The signs are all around.  Benanke is predicting the recession ending later this year.  Many entrepreneurs I’ve spoken with tell me business is showing very early signs of movement.

If you’ve ever been surfing or body surfing, you learn one thing very quickly: those waves are coming in a lot faster than you can swim. There comes a point where you have to be paddling for all your worth so you have enough speed to catch the wave as it rises under you.  Once you’re on the wave, the wave does all the work.  Once the wave rolls past you, you’ll never catch it. 

So it is now with the economy.

We Can See the Wave Coming

The wave isn’t here yet but we can see it coming.  Now is the time to start paddling so you be moving fast and harness the awesome power of economic expansion.

What does “paddling” look like?

How Has the Game Changed?

First it means carefully assessing how the game has changed in your industry and market.  If your business is heavily debt dependent, game over.  It will be a long time (hopefully) before we see the irresponsible easy money of the past twenty years.  If your business is energy intensive, we’re experiencing a lull at the moment, but everyone I read says look for energy moving back up over the next year or two.

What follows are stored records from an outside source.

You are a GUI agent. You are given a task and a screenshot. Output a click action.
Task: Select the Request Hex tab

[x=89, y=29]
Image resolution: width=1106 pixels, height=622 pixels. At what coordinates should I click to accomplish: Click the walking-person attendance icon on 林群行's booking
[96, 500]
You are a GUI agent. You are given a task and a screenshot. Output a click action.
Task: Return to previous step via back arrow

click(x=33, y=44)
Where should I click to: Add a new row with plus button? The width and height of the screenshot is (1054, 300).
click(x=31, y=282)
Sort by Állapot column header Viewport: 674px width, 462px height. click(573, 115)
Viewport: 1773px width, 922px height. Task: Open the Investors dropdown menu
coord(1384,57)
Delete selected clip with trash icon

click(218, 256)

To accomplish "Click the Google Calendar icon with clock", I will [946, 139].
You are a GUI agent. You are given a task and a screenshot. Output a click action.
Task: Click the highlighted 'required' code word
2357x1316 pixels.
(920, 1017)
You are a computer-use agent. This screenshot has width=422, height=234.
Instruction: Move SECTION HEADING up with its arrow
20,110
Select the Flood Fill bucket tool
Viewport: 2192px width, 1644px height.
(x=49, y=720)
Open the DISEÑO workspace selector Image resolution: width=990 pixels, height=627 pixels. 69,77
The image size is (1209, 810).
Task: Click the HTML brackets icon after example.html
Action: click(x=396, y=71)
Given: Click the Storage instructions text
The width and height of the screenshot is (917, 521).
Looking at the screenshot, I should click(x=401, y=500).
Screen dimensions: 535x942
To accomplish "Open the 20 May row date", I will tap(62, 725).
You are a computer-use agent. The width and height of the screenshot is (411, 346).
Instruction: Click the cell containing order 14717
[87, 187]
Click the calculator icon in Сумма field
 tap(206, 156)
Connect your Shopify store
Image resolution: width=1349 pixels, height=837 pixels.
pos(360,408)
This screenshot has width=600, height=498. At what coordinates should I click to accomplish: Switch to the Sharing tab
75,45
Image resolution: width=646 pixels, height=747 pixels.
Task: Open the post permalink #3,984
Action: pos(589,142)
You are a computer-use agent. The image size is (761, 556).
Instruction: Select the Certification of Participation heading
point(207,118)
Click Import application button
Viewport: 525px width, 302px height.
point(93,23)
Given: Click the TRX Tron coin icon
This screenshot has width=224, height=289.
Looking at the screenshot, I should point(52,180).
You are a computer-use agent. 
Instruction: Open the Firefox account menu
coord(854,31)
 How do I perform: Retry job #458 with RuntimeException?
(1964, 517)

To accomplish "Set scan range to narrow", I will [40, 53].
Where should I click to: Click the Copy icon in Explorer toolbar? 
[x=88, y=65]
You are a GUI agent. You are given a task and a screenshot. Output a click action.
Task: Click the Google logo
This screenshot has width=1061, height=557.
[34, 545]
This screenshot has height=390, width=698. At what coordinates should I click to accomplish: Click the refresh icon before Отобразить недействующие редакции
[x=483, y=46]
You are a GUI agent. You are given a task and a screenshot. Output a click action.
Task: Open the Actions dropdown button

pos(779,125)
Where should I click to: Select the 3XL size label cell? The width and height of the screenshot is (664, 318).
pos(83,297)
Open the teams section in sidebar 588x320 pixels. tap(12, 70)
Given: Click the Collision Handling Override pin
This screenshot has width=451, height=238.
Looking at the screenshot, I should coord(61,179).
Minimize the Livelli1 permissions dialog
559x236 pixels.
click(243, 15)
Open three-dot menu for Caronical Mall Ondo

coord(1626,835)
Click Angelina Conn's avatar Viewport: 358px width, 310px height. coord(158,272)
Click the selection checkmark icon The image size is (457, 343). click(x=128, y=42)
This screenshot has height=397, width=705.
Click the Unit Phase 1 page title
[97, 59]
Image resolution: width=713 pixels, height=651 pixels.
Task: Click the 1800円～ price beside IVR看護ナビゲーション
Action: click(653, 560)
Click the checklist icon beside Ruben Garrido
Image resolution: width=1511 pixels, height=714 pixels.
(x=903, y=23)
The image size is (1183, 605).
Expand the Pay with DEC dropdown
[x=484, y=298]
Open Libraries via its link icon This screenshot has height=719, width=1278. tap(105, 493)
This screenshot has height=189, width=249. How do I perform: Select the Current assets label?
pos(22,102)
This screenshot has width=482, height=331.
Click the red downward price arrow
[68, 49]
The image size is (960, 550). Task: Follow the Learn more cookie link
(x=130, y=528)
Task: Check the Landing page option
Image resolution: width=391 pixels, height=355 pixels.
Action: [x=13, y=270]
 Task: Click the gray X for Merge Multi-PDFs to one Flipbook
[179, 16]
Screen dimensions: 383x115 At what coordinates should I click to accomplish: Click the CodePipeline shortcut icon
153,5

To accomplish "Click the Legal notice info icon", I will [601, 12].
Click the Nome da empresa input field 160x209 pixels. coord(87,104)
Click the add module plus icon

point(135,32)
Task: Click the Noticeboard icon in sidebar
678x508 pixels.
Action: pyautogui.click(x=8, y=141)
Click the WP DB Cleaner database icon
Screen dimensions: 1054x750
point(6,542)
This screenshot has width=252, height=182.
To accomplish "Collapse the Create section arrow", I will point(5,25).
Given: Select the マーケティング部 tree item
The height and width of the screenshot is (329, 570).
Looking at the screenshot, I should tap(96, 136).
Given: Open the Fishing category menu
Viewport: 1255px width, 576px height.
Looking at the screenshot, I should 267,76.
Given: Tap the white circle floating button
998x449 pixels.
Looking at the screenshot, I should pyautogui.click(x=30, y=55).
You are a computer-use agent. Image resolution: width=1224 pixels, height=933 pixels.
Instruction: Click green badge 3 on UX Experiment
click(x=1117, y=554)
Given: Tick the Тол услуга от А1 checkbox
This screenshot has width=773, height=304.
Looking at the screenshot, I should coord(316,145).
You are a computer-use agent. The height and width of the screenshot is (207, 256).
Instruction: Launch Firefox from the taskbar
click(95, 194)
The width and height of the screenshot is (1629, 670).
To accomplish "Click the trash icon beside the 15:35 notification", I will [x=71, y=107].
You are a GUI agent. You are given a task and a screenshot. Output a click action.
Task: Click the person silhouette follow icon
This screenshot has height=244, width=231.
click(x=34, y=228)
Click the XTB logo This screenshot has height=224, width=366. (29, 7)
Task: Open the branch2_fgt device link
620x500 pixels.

In almost every business to a greater or lesser extent, the tectonic plates of the market have shifted.  This is good news for forward thinking, adaptive companies who have rigorous planning processes in place. These are the companies that  have been using the recession to research, experiment, retool and train employees. The companies who think the good old days are just around the corner will be in for a rude awakening.

The good old days are gone.  The new days will be good too, but much more demanding.

Will You Miss the Wave?

Do you have a formal process improvement program in your company?  I speak to hundreds of CEOs every year and pose that question.  The affirmative response on average is probably five percent.  In this day and age, this is an appalling statistic.  If you and your employees are not proactively working to do whatever you do for a living faster, better and cheaper, you are missing the wave.

Technology

If you are not looking closely how technology will allow you to make your company easier to do business with, to provide your employees with the information they need to make decisions that will minimize cost and maximize customer satisfaction, you are missing the wave.

Marketing

If you are not learning to be a more effective, capable and aggressive marketer in an economy increasingly characterized by “kick-ass” marketers and companies who work for “kick-ass” marketers (guess who makes the money?), you’re are missing the wave.

Education, Training & Orientation

If you are not training your people, teaching them how business actually works, how to read your financial statements, how to exercise good business judgment so you get full return on payroll, you are missing the wave. 

It is in recession that we really learn what we need to be doing.  Most important organizational changes take two to three years to fully implement.  The reality is that it is late already to take full advantage of the turnaround.  All the more reason to start paddling now.